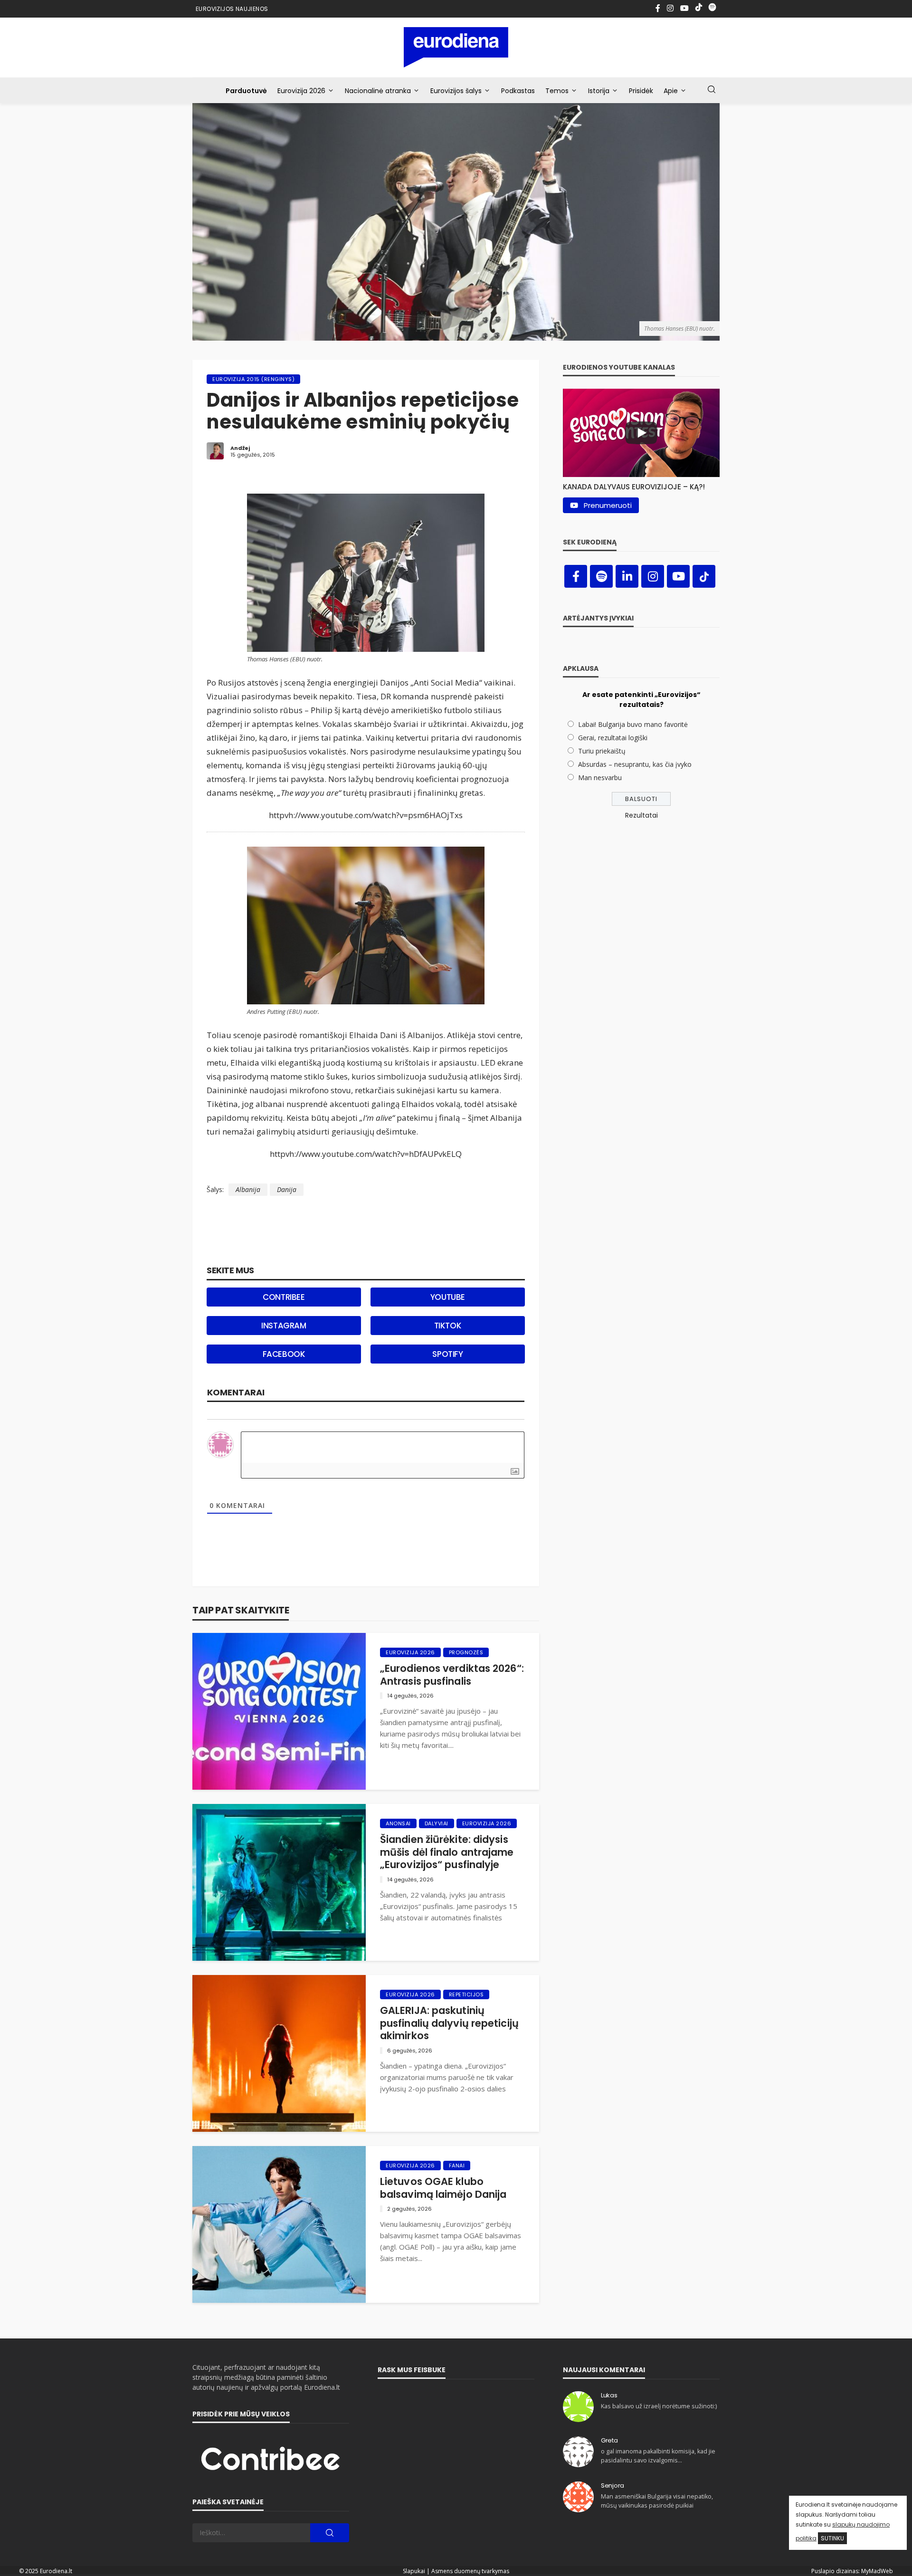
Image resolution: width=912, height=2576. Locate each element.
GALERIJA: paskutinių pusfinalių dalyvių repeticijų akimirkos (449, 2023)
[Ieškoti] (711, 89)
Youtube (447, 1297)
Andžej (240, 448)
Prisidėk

____

● EXERCISE DESCRIPTION: In your answer, repeat all the entries exactly, but leave out the pictures.

● EXPECTED ANSWER:
Image resolution: width=912, height=2576. Locate each element.
GALERIJA: paskutinių pusfinalių dalyvių repeticijų akimirkos (449, 2023)
[Ieškoti] (711, 89)
Youtube (447, 1297)
Andžej (240, 448)
Prisidėk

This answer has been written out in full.